Housing cost burdens for homeowners 

Housing-cost burden is defined as the situation in which a household spends 30% or more of income on housing costs, and severe housing-cost burden is defined as 50% or more of income spent on housing costs.3 These thresholds, established in the 1980s by the federal government, remain as a primary rule of thumb to indicate that housing is considered affordable for a household if costs fall below 30% of the household income. 

In the Houston three-county area, 21% of homeowners are housing-cost burdened, compared to 20% statewide and 22% nationally. Among the three counties, 22% of homeowners in Harris County are housing-cost burdened, the same as Fort Bend County and slightly higher than Montgomery County. 

Furthermore, 8% of homeowners in the Houston three-county area are severely housing-cost burdened, about the same as state and national averages. Between 2010 and 2017, the total number of housing-cost burdened owner households declined. 

252,984 homeowners housing-cost burdened

Across the three-county area in 2017, including 101,177 that are severely housing-cost burdened.

Housing cost burdens for renters

More renter households are housing-cost burdened than homeowners. In 2017, 46% of renter households in the Houston three-county area were housing-cost burdened, about the same as the state and national averages. That same year, 46% of renter households in Harris County, 47% of renters in Fort Bend County, and 42% of renters in Montgomery County were housing-cost burdened. These troubling figures have remained largely unchanged since 2010. 

Furthermore, 23% of renter households in Houston were severely housing-cost burdened in 2017, compared to 21% statewide and 23% nationally.
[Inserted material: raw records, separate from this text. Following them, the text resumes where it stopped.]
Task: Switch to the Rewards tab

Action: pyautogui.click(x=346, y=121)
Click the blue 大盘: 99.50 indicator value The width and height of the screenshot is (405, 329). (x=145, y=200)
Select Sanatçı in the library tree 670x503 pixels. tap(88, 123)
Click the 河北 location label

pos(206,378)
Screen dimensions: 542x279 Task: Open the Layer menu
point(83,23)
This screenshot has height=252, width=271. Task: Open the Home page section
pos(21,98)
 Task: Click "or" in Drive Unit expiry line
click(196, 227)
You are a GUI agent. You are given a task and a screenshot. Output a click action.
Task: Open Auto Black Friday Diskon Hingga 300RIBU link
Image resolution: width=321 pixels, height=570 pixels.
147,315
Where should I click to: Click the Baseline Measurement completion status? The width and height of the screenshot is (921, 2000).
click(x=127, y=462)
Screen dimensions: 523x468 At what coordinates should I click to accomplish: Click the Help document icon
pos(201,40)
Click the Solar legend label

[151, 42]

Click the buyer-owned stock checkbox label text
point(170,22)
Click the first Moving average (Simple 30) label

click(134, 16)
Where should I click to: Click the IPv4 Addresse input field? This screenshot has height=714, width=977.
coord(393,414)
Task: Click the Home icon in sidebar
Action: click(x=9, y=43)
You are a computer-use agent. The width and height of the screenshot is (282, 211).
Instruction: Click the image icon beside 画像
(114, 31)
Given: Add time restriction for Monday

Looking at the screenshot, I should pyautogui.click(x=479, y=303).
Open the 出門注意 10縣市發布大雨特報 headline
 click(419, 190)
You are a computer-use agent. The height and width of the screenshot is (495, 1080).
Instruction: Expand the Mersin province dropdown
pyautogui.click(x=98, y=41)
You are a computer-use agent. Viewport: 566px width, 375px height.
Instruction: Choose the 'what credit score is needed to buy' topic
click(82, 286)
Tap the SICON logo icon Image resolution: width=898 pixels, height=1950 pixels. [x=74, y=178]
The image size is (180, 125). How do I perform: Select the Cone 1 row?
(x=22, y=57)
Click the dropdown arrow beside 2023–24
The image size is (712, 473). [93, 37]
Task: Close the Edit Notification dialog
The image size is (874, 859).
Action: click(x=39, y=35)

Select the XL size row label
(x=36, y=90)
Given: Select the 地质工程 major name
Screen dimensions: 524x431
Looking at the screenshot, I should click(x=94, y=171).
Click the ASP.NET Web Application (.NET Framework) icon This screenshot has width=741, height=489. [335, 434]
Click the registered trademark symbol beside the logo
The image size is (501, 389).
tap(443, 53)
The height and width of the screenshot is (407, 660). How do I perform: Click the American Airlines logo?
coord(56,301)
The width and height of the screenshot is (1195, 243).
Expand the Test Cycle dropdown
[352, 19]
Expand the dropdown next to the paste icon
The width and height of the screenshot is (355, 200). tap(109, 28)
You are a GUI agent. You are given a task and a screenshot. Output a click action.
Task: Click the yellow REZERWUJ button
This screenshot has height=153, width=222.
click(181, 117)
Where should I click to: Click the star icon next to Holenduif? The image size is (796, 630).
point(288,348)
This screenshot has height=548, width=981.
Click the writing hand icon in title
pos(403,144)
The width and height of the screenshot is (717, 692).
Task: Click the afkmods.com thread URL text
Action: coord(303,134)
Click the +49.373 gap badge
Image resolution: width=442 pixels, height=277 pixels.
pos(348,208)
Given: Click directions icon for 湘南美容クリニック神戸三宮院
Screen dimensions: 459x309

Fort Bend County had the highest percentage of severely housing-cost burdened renter households at 24%, followed by Harris County at 23% and Montgomery County at 22%. 

About 1-in-4 renter households are severely housing-cost burdened

Across the three-county area in 2017. That is equivalent to 190,133 households, increased from 159,169 in 2010.

Location affordability

There is more to housing affordability than how much mortgage or rent you pay monthly. The Location Affordability Index estimates the percentage of a household’s income that will be spent on housing and transportation costs in a given location, which can help people make better-informed decisions about where to live and work.4 Here we show the cost burden of the combined expenses in each county. 

On average, Harris County residents spent $1,318 monthly on housing costs, compared to $1,769 in Fort Bend County and $1,449 in Montgomery County.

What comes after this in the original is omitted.